Türkiye’de ve bölgede kaos derinleşmektedir. Bugün Türkiye yönetilebilir olmaktan çıkmıştır. Bir hükümetin varlığı; ya da devleti meydana getiren kurumların varlığı yönetebilirlik için yeter şart değildir. Bugün toplumun başta iktidar partisi olmak üzere siyaset kurumuna güveni kalmamıştır. Darbe sonrası süreci en iyi yöneten parti Cumhuriyet Halk Partisi olmuştur. Bu hala devam etmektedir. Binlerce insan oy vermediği bir partiden kendisine bir umut arıyorsa, sorunlarını çözmesini bekliyorsa bu siyasetin gelecek dönem yansımaları açısından çok önemli ve belirleyici olacaktır. Kuşkusuz CHP darbe girişiminin ve AKP’nin yarattığı mağdurları oy için dinlememekte; ya da sorunlarına çözüm üretirken bir oy kaygısıyla hareket etmemektedir. Ancak geniş toplum kesimleri bu tür süreçlerde politik/ideolojik ya da partizanca yaklaşım içinde olmak yerine güven ve yönetebilirlik fonksiyonlarına bakarlar. Bu nedenle kaotik sürecin kaçınılmaz kıldığı şey seçimdir ve herkes buna göre kendini hazırlamalıdır. Türkiye kendisi seçim yapmazsa seçim yapacak bir düzen ve ülke ortada kalmayacaktır.
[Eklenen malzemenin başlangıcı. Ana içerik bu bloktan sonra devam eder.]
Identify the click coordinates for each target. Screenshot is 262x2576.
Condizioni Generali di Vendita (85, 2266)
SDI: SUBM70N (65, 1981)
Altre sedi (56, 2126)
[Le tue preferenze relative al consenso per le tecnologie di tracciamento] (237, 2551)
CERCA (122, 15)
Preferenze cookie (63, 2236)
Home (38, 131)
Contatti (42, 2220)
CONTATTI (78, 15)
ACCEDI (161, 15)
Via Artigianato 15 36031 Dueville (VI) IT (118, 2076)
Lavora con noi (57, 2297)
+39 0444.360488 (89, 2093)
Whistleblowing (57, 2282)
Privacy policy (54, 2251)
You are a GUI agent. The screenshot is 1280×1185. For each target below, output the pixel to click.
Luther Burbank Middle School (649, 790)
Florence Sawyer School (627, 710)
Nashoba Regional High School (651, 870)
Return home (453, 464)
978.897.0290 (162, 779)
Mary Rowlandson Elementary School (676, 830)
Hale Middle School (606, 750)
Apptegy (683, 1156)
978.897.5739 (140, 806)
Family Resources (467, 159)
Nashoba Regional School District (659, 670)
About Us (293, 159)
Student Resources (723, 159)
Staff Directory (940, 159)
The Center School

AKP seçimden korkuyor ama başka çaresi de yok
Bugün geldiğimiz noktanın; yani uçurumun kenarının en başat sorumlusu AKP’dir. Ne içeride ve dışarıda barış ve istikrar inşa edebilmiş ne de böyle bir gücü kalmıştır. AKP kaosu derinleştirme ve bu sayede iktidarını sürdürme isteğindeydi. Ancak herkesle aynı anda giriştiği savaş, onu artık bu sorunları çözemeyecek bir irade kırımına uğratmıştır. AKP’nin kendisinden yana bir umudu kalmamıştır; aynı şekilde geniş kitlelerin de. Herkes büyük bir korku içinde ‘yeni bir darbe girişimi olur mu’, ‘ülke iç savaşa sürüklenir mi’, ‘AKP polis devletini iyice kurumsallaştırır mı’ sorularını kendisine sormaktadır. Dolayısıyla bir demokrasi, huzur, barış ve özgürlük ortamı beklenti dışıdır.
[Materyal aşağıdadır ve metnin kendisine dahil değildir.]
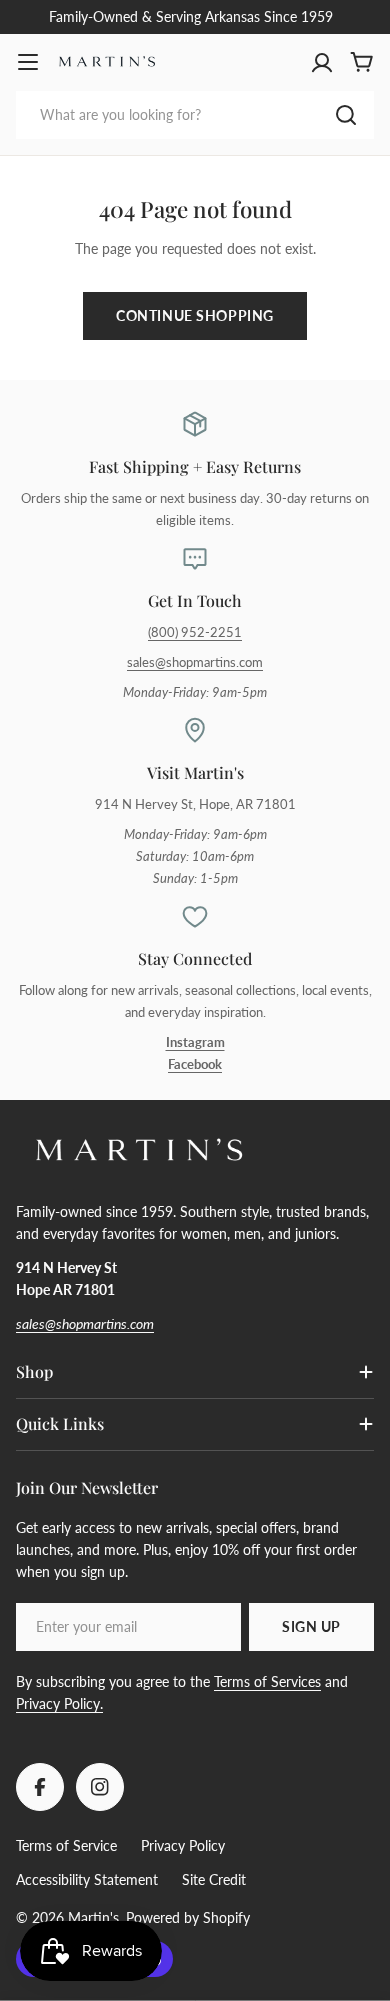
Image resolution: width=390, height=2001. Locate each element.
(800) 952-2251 (195, 632)
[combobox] (195, 115)
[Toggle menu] (28, 62)
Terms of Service (66, 1845)
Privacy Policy (183, 1845)
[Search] (346, 115)
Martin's (93, 1917)
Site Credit (214, 1879)
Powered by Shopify (188, 1917)
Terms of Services (267, 1681)
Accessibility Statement (87, 1879)
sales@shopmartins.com (195, 662)
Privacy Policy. (59, 1703)
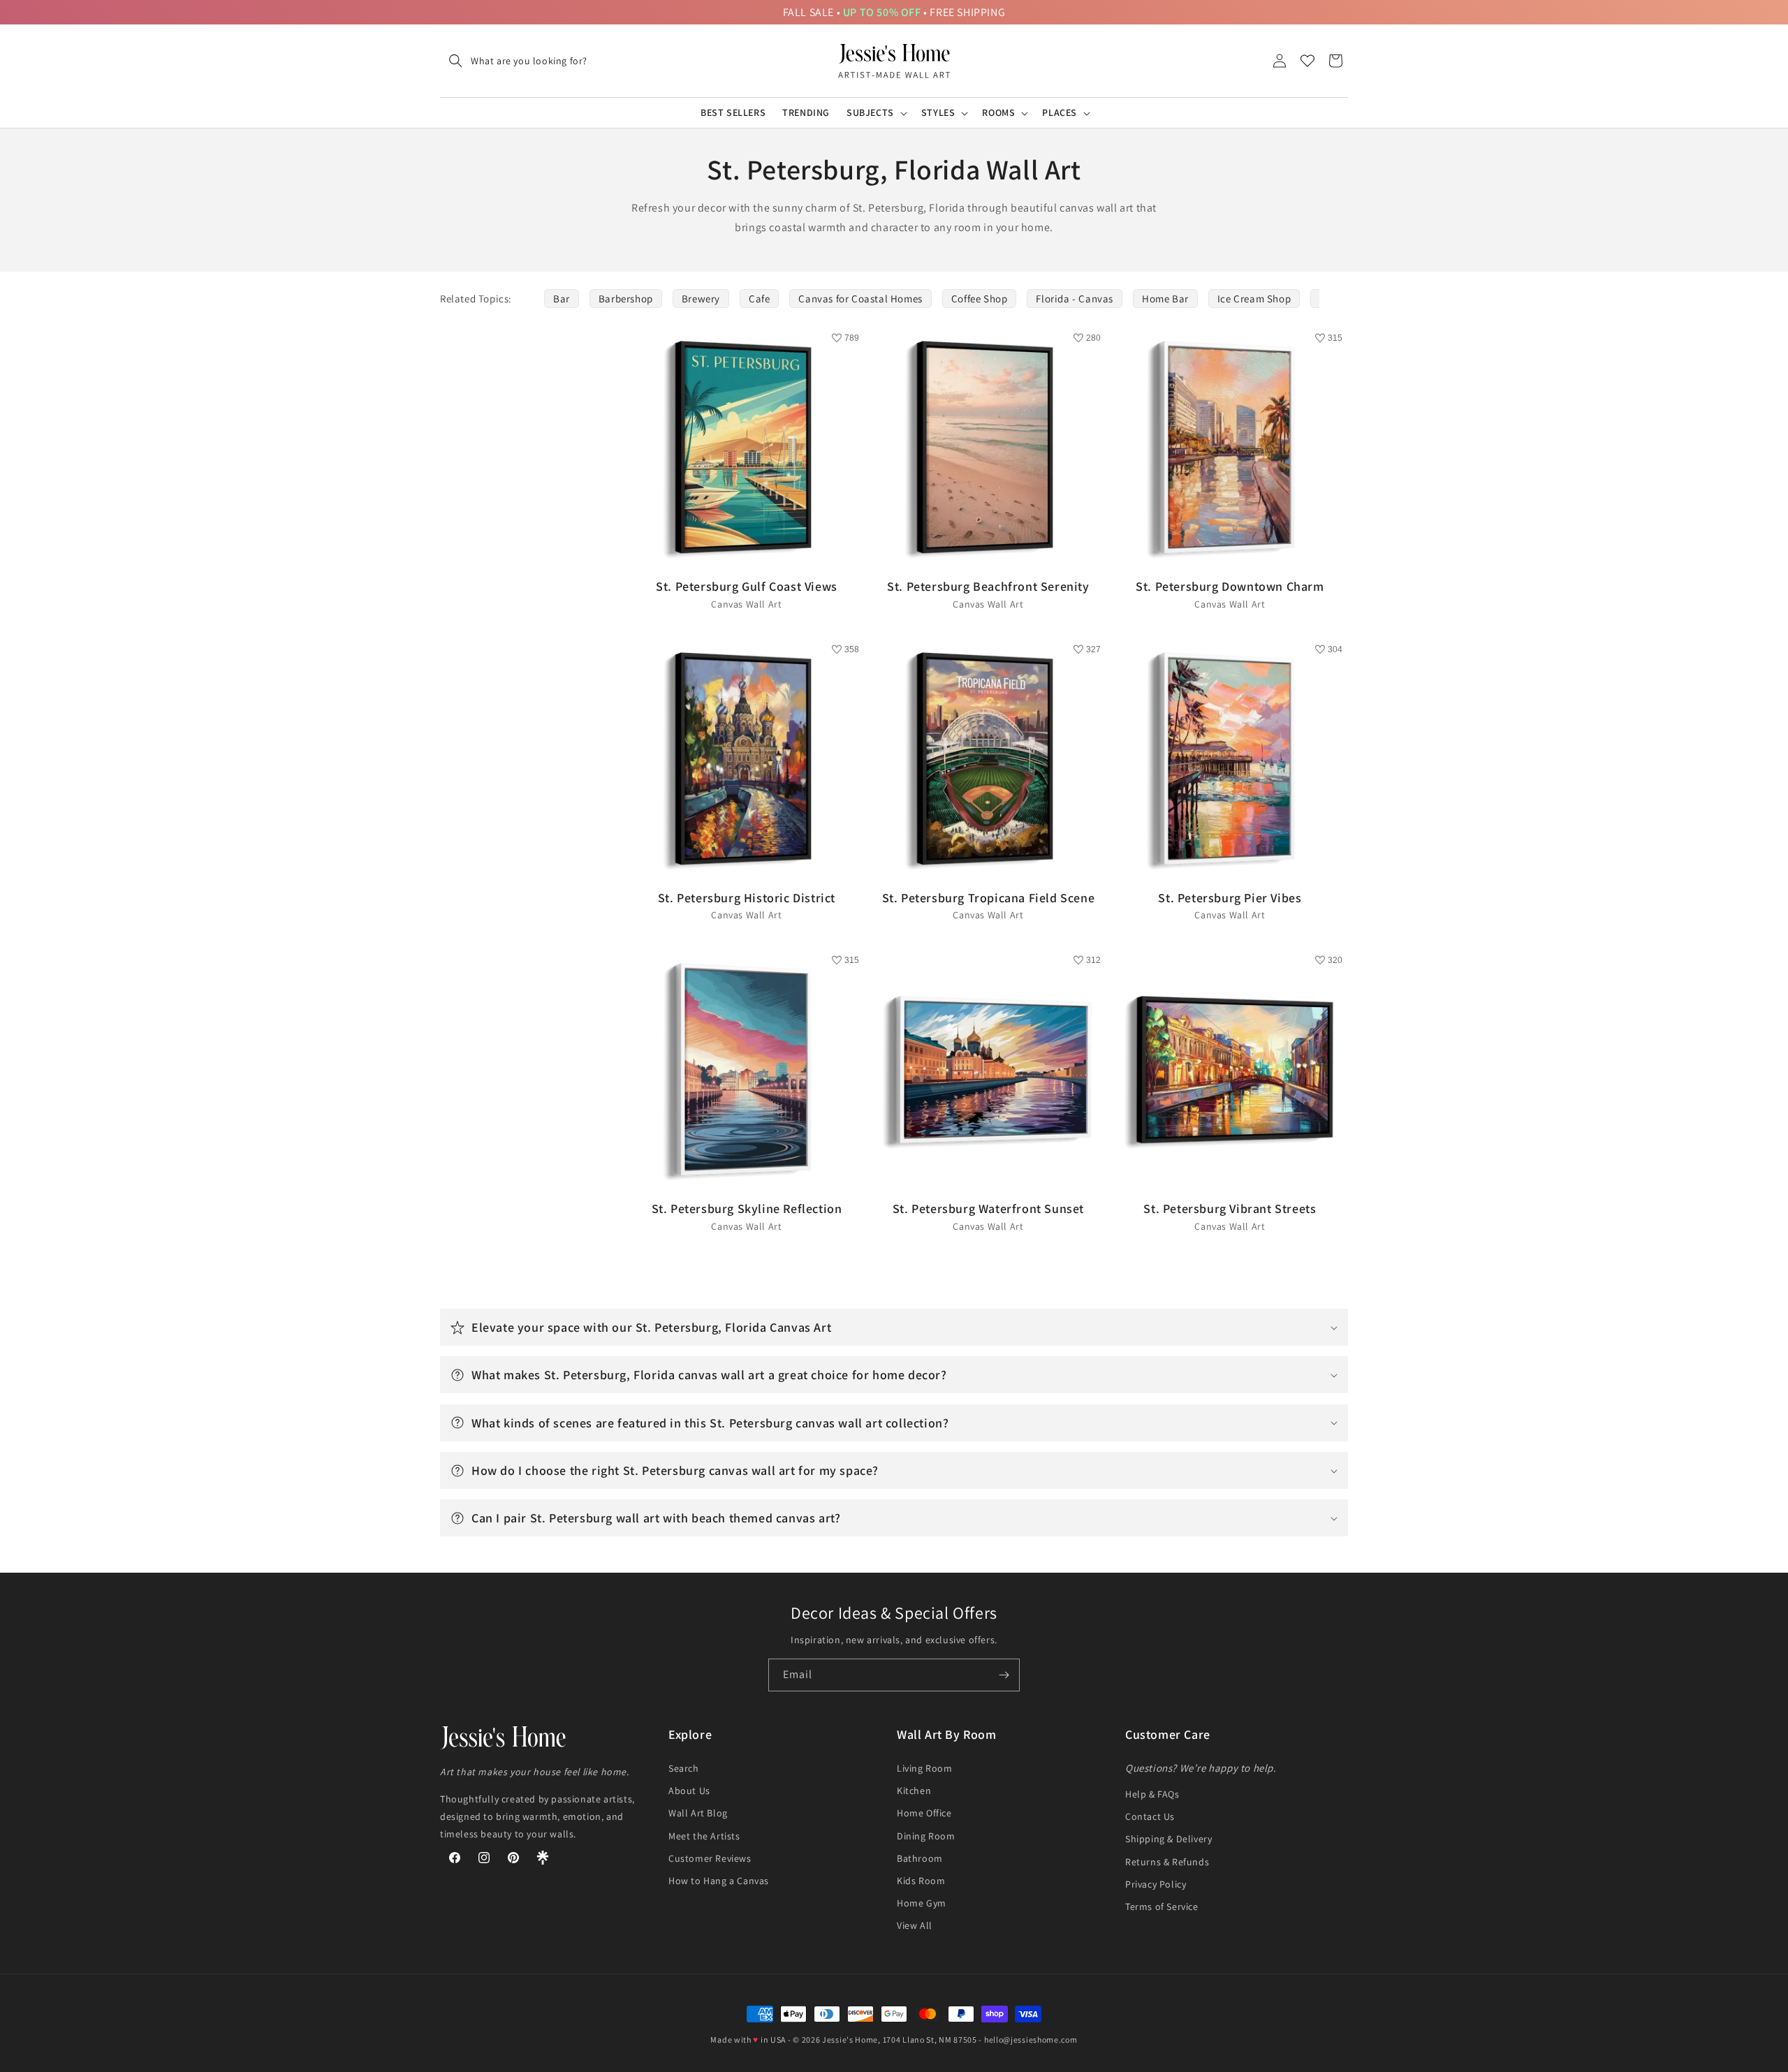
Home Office (924, 1813)
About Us (689, 1790)
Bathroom (920, 1858)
Bütün bu sürecin AKP’yi getirdiği nokta seçimdir. Çünkü bu kaosu sürdürecek içeride ve dışarıda bir gücü kalmamıştır. Kendisini kurtaracak olan tek şeyin “reisin karizması” olacağına inanmaktadır. Tek hedef partili bir cumhurbaşkanlığı sistemidir. Çünkü ancak ve ancak bir sistem değişikliğinin ve bütün iplerin partili bir cumhurbaşkanında toplanmasının düğümü çözeceğini sanmaktadırlar. Ancak bu şekilde içeride ve dışarı da bir meşruiyeti tekrardan inşa edebileceğini hesaplamaktadırlar. Gidilecek bir seçimde MHP ve HDP’nin baraj altı kalacağını düşünmektedirler. Böylesi bir durumda tek başına iktidar değil; tek başına devlet olmayı hedeflemekte ve bunu kalıcılaştırma arzusu taşımaktadırlar. Öte yandan kendi içindeki FETÖ temizliğinin de ancak bu şekilde daha az hasarla atlatılabileceğine inanmaktalar.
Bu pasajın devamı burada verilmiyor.